Noch sonst berührt sich unser Lied mit dem dritten von Sigurd, denn wenn es dort Str. 29 heißt, Gudrun habe bei Sigurds Tode die Hände so stark zusammengeschlagen, daß die Gänse auf dem Hofe geschrieen hätten, so sagt hier zwar die erste Strophe, sie habe nicht geschluchzt noch die Hände geschlagen, wie der Frauen Brauch sei, was aus Str. 11 des andern Gudrunenlieds genommen sein mag; aber hernach jammert sie doch Str. 16 beim Anblick der Leiche so sehr, daß die Gänse im Hof hell aufschrieen. Aus dem andern Gudrunenlied hat unseres noch einmal geschöpft: Str. 18 scheint eine Paraphrase der dortigen zweiten, welcher wiederum Str. 36 des dritten Helgiliedes zum Vorbild gedient haben wird.

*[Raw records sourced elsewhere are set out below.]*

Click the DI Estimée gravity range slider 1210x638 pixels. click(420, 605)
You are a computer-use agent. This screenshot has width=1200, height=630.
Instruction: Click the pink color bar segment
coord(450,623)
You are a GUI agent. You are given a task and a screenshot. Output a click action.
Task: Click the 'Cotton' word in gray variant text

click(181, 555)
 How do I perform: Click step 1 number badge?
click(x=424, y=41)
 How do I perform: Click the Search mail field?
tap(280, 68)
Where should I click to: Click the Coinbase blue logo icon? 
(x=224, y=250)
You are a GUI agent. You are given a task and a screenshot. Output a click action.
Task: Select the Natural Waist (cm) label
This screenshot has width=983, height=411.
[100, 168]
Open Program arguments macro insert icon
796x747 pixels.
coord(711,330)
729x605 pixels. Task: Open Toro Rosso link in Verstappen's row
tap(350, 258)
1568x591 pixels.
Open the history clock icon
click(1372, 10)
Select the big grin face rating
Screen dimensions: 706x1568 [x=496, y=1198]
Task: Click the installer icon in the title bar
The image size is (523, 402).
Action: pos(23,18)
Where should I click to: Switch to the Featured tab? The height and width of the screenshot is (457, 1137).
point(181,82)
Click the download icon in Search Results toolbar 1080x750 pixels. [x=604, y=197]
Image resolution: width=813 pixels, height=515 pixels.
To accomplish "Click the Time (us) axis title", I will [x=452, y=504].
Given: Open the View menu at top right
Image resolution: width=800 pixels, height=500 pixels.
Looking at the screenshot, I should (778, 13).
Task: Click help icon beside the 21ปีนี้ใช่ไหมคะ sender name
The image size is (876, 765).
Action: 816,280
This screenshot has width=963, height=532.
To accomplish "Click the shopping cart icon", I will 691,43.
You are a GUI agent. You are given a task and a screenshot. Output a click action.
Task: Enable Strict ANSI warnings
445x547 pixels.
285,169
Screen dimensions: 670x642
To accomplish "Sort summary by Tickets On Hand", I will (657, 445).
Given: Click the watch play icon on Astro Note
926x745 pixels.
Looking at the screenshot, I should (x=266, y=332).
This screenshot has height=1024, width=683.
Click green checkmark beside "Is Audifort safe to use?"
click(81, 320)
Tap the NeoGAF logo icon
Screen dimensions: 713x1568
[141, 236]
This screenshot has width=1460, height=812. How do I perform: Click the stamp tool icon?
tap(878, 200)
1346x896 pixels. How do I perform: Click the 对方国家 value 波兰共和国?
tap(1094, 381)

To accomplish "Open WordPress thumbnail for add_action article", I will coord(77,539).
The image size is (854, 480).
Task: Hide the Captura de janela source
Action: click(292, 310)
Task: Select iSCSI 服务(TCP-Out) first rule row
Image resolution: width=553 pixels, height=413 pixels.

Was die prosaische Einleitung erwähnt, Gudrun habe etwas von Fafnirs Herzen gegeßen und seitdem der Vögel Stimmen verstanden, wird sonst nirgend gemeldet; vergl. unten. Im Übrigen giebt sie nur die beiden ersten Strophen wieder; der Schlußsatz ist hingegen theils aus dem dritten Sigurdsliede, theils aus Str. 13 des alten Gudrunenliedes genommen.

30. Mord der Niflunge.

Auch dieser prosaische Zwischenbericht könnte wie der erste von Sinfiötli dem Sammler unserer Heldenlieder gehören. Nur daß es der Ring Andwaranaut war, welchen Gudrun ihren Brüdern zur Warnung schickte, daß Högni von Kostbera noch einen dritten Sohn, Namens Giuki, hatte, und daß Gudrun ihre Söhne aufgefordert, der Giukungen Leben zu erbitten, was diese verweigert hätten, kann aus den Liedern, wie sie uns vorliegen, nicht geschöpft sein. Sonst scheinen alle folgenden Lieder mit Ausnahme des dritten von Gudrun und der beiden letzten von ihrer dritten Vermählung, die doch schon das dritte Sigurdslied kennt, benutzt. Den prosaischen Eingang des folgenden Liedes zog ich früher zu unserm Zwischenbericht und schloß dann weiter, daß dem Verfaßer desselben auch das dritte Gudrunenlied bekannt gewesen sei, indem er aus ihm (Str. 5) die Nachricht über Dietrichs Aufenthalt bei Atli und den Verlust seiner Mannen entliehen habe. Dann müste aber auch die weitere Meldung jenes Eingangs, daß Dietrich und Gudrun einander ihr Leid geklagt hätten, aus dem dritten Gudrunliede entnommen sein, und die Klage der Gudrun im zweiten „alten“ Gudrunliede schwebte in der Luft, sie wär an Niemand gerichtet, man begriffe nicht, was ihr die Zunge löste, während doch der Dichter des ersten Gudrunenliedes sich so viel Mühe giebt, die Klage der vor Leid Verstummenden einzuleiten. Ich nehme daher jetzt mit Müllenhoff Zeitschr. X. 172 an, daß in jenen einleitenden Worten auch das zweite, alte Gudrunenlied in derselben Weise wie das dritte die Anwesenheit Dietrichs an Etzels Hofe voraussetzte. „Wem sonst sollte die arme freundberaubte Gudrunklagen, als ihm dem gleichfalls elenden freundlosen Manne?“ Vgl. Hildebrandslied Z. 23.